:: TASK BRIEF ::
Once the line with "How do I perform: Click the Solicitar" is found in the data, output it and each following line exactly, up to and including the line with "Given: Select the 1m period label", and nothing before or after.

Dataset records
[Start of section]
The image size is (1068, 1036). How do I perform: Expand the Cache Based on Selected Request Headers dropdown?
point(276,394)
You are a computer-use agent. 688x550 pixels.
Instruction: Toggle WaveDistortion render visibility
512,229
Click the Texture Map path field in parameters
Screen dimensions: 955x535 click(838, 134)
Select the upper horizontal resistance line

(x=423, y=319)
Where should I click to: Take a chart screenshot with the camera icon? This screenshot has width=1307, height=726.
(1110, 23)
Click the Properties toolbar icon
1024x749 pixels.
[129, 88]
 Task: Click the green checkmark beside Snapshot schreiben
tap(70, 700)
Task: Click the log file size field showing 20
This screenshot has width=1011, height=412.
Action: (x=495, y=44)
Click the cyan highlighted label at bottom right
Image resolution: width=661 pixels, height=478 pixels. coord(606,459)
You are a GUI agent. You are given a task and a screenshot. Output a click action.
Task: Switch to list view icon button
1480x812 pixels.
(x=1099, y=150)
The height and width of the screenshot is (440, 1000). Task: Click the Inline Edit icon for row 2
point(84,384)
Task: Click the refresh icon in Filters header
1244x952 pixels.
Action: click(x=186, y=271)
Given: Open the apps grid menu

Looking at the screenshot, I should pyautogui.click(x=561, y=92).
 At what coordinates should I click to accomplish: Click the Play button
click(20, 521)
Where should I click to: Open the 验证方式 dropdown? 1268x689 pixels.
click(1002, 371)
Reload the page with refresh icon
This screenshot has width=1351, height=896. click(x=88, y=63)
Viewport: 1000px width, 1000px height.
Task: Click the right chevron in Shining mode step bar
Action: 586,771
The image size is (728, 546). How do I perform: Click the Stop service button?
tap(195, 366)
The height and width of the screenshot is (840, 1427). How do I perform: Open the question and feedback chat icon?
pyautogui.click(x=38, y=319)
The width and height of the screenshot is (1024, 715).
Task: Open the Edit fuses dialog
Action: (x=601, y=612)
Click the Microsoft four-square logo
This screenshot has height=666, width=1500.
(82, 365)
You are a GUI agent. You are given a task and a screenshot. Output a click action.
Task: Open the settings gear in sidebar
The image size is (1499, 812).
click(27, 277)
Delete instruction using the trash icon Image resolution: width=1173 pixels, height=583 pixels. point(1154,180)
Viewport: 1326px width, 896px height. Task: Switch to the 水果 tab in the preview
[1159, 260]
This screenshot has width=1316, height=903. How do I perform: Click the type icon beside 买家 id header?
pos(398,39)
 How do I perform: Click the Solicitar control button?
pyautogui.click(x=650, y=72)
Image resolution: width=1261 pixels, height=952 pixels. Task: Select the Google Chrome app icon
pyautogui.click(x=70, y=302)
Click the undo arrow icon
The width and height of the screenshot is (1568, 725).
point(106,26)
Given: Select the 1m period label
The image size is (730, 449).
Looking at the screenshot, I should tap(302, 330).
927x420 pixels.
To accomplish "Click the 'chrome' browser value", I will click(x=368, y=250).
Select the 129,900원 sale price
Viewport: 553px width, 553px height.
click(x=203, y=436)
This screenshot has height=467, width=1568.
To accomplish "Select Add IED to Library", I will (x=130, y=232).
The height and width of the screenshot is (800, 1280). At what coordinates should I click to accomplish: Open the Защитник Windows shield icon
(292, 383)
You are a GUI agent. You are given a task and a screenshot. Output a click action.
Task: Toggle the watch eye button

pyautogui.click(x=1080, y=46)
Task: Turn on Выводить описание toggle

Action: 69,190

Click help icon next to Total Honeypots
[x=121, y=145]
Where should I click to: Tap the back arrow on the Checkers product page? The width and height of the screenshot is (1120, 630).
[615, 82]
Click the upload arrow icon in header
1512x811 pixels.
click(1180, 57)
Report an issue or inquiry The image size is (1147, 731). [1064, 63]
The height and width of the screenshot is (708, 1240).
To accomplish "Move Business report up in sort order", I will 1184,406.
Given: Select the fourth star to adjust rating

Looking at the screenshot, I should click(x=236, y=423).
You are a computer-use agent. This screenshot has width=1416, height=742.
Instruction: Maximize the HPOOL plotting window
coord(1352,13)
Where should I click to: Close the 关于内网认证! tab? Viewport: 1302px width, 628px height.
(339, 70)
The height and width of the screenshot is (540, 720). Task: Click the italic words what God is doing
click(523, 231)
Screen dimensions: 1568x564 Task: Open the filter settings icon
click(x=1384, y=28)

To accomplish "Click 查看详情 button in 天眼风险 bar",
[End of section]
:: PROBLEM SOLUTION ::
 How do I perform: Click the Solicitar control button?
pyautogui.click(x=650, y=72)
Image resolution: width=1261 pixels, height=952 pixels. Task: Select the Google Chrome app icon
pyautogui.click(x=70, y=302)
Click the undo arrow icon
The width and height of the screenshot is (1568, 725).
point(106,26)
Given: Select the 1m period label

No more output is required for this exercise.